Regarding the latter group: Is their immune system more effective at keeping EBV out of the organs, and if so, why is that the case?

And I strongly suspect those who had EBV in their thyroid gland in the above study had no indication of active EBV in the blood in their standard lab tests.

 

[2Cor.12:9]

How is it that in some people, EBV is present in various tissues and organs and probably causes a lot of harm there, while in other people, it is not?

Regarding the latter group: Is their immune system more effective at keeping EBV out of the organs, and if so, why is that the case?
.

Cort Johnson has an interesting article regarding Michael Pender's EBV/autoimmunity hypothesis and a possible reason being that some people have a genetic defect that prevents them from keeping EBV in check - thus developing various kinds of autoimmune conditions.

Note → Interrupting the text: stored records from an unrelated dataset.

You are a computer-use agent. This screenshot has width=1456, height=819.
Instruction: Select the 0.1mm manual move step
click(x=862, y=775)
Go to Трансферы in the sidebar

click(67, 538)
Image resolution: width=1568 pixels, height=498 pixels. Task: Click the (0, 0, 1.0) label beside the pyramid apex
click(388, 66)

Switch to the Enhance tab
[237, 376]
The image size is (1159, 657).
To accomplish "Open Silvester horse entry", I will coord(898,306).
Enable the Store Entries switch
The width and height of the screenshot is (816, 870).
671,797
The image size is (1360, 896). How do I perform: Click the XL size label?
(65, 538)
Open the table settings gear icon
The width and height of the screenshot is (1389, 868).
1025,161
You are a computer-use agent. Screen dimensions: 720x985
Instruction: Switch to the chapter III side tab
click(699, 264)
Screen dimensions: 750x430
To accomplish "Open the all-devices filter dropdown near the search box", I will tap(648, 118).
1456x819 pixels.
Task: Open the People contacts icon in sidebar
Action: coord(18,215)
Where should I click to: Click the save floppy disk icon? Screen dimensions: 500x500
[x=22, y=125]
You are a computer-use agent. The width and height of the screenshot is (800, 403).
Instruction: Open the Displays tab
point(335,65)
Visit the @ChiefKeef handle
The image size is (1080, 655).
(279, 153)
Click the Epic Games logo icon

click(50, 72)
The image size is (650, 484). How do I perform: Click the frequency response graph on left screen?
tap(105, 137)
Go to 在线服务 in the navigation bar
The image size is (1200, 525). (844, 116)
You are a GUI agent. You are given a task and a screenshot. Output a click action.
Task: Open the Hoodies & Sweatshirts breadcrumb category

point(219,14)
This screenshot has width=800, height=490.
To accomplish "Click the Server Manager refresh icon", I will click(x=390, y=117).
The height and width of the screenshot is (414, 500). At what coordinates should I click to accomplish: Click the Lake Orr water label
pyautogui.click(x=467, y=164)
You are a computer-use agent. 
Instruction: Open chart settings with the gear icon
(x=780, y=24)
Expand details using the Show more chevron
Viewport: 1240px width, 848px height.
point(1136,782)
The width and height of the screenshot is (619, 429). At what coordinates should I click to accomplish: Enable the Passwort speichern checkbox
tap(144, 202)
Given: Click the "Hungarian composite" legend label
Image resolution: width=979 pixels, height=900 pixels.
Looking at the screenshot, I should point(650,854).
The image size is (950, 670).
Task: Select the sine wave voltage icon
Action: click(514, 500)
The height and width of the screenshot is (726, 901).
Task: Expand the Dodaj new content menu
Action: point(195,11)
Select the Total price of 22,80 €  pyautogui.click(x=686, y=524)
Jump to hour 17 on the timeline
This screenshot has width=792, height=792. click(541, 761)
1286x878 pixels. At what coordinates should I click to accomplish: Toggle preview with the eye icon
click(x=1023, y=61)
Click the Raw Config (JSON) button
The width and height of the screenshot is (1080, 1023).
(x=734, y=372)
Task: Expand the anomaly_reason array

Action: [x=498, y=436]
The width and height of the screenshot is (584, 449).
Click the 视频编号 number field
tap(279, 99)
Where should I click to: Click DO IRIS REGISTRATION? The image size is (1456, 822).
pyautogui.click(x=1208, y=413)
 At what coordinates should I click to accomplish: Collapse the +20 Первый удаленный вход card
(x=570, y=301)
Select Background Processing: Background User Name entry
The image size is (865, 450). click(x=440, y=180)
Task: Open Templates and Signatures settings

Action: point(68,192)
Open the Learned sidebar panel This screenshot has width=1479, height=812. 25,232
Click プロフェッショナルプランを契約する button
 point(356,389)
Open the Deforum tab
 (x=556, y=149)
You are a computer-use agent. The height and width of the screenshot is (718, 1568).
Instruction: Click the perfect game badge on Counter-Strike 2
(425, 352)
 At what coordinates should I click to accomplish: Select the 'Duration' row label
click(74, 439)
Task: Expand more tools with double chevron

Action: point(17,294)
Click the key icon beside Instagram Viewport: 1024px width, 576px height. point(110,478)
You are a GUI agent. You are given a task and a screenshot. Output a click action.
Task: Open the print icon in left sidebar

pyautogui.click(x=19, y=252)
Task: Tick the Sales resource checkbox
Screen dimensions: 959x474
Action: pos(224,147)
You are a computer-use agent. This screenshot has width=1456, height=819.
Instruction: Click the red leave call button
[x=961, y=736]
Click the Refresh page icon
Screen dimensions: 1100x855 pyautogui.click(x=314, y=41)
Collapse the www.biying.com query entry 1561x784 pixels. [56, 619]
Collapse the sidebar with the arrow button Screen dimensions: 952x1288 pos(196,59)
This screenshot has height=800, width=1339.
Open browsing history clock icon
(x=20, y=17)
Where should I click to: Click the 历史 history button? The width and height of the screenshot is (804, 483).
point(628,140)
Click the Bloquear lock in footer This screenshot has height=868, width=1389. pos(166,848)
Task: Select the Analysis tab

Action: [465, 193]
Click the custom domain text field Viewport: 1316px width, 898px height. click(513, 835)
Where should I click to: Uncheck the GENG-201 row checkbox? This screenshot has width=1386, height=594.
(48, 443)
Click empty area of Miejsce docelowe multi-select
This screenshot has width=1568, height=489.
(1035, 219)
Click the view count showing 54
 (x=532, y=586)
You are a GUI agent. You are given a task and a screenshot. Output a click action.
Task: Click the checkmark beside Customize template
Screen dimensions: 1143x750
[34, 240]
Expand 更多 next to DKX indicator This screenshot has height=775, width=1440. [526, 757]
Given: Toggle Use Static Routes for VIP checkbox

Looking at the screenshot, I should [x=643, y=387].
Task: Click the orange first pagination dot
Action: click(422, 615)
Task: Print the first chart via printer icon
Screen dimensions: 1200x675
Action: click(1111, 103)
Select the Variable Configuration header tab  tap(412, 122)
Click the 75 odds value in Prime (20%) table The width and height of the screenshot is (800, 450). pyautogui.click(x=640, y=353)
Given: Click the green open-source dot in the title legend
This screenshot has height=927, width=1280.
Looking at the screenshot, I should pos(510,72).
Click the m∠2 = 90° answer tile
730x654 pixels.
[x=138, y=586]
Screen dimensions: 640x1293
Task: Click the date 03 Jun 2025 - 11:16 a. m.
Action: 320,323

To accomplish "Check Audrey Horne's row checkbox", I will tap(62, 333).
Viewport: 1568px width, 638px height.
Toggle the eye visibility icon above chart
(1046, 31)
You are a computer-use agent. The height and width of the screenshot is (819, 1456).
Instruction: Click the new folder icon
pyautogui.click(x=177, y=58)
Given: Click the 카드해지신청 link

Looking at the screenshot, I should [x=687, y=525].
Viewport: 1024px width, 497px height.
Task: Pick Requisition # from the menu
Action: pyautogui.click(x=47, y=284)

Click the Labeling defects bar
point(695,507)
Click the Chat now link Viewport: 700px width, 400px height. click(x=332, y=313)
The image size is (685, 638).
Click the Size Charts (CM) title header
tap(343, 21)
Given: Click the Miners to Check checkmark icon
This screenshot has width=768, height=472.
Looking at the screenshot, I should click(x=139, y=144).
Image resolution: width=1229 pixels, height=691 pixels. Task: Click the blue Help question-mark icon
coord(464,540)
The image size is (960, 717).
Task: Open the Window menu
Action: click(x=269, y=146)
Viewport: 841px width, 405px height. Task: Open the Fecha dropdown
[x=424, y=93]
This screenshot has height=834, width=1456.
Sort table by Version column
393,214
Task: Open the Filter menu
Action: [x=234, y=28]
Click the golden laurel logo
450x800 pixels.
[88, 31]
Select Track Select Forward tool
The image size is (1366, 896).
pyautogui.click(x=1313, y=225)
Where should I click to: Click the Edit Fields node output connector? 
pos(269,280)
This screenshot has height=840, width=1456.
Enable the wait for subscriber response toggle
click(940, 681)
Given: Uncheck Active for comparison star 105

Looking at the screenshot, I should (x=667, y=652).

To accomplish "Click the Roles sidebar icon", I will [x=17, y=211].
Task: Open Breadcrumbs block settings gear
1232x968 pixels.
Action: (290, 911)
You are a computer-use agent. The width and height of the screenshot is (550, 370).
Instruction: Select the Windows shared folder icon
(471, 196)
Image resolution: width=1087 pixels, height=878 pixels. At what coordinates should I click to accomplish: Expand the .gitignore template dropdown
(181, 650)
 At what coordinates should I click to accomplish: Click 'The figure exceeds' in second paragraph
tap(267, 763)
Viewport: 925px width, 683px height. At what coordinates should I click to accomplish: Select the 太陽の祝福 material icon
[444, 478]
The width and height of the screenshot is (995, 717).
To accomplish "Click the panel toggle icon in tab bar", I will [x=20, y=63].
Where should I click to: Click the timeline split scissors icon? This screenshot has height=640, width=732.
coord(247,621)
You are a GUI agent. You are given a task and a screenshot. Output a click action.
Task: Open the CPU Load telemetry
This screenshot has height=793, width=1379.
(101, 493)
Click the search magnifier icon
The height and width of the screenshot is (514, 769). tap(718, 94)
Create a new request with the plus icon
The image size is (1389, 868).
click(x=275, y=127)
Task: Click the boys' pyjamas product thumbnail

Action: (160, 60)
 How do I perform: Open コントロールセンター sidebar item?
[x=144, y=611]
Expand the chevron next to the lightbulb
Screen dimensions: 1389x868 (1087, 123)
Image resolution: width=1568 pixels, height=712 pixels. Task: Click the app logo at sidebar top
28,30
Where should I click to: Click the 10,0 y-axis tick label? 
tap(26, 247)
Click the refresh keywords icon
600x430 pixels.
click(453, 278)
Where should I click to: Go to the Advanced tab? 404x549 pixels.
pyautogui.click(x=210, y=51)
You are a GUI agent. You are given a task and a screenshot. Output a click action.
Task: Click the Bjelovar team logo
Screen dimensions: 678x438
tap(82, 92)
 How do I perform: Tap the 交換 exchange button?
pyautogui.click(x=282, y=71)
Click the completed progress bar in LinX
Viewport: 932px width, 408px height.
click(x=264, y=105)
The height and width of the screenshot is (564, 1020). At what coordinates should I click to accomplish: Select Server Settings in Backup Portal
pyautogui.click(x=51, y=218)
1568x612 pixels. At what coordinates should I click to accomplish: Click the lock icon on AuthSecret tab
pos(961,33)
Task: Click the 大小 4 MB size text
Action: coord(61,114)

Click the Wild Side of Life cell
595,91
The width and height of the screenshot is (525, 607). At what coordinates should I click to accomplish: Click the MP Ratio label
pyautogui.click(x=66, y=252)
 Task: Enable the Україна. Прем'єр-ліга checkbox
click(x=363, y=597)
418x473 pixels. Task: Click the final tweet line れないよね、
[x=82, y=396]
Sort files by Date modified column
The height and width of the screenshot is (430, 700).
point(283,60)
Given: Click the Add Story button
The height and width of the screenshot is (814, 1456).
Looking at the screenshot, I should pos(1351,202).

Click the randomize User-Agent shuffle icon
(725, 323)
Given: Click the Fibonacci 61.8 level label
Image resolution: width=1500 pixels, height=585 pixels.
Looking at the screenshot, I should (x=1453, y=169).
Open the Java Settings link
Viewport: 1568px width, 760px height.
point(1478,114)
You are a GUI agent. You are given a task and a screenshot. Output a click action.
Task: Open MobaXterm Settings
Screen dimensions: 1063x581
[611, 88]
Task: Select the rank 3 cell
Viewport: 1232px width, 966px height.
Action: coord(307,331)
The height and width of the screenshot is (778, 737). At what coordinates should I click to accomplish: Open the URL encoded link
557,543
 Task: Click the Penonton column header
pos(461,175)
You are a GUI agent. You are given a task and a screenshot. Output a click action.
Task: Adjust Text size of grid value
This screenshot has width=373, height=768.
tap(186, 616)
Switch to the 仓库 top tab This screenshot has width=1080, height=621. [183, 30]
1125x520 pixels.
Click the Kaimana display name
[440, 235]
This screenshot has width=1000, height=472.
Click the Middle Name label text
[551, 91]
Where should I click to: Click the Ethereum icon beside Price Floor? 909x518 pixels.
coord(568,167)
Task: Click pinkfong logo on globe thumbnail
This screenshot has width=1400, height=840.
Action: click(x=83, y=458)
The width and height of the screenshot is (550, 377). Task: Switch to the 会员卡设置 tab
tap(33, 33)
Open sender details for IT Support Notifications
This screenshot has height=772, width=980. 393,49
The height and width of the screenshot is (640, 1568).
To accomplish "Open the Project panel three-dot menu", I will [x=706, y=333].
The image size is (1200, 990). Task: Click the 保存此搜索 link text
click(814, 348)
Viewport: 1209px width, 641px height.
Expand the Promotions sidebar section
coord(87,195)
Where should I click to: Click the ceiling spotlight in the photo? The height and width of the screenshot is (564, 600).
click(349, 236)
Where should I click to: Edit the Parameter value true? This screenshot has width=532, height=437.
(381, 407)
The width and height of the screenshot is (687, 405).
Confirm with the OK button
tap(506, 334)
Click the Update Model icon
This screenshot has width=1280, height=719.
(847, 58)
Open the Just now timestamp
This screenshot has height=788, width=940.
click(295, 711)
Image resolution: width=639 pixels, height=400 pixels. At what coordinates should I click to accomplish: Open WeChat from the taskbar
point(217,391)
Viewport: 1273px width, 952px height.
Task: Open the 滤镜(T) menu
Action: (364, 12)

"Pender and other researchers believe an inherited defect in cytotoxic T-cells that prevents them from controlling EBV may be behind a lot of autoimmunity. (A Simmaron Research Foundation project involves looking for inherited problems in T-cells, B-cells and NK cells killing capacity.) It turns out that a long list of autoimmune disorders are, in fact, characterized by low cytotoxic T-cell levels."

http://simmaronresearch.com/2014/05...nity-hypothesis-fit-chronic-fatigue-syndrome/

 

[heapsreal]

Cort Johnson has an interesting article regarding Michael Pender's EBV/autoimmunity hypothesis and a possible reason being that some people have a genetic defect that prevents them from keeping EBV in check - thus developing various kinds of autoimmune conditions.

"Pender and other researchers believe an inherited defect in cytotoxic T-cells that prevents them from controlling EBV may be behind a lot of autoimmunity. (A Simmaron Research Foundation project involves looking for inherited problems in T-cells, B-cells and NK cells killing capacity.) It turns out that a long list of autoimmune disorders are, in fact, characterized by low cytotoxic T-cell levels."

http://simmaronresearch.com/2014/05...nity-hypothesis-fit-chronic-fatigue-syndrome/

https://www.msaustralia.org.au/news...earchers-make-major-breakthrough-ms-treatment

 

[Janice Hargreaves]

Also there is Loebels et al ( PLoS One. 2017 Jun 12;12(6):e0179124. doi: 10.1371/journal.pone.0179124. eCollection 2017.) who believe that some people have problems with EBNA6 and so from my little understanding means these people cannot fully control EBV.

I'm on 400 mg Aciclovir 3 X a day plus weekly injections of B12 under directions of Dr Bansal. I am now At about 3 month mark and have dipped down in energy but many of long term symptoms have been vastly reduced.

So I'm hoping after 6 months if I carefully manage my use of energy ( I find that really difficult! )I can persuade my systems back into a more normal place? Who knows? I felt it's worth a shot.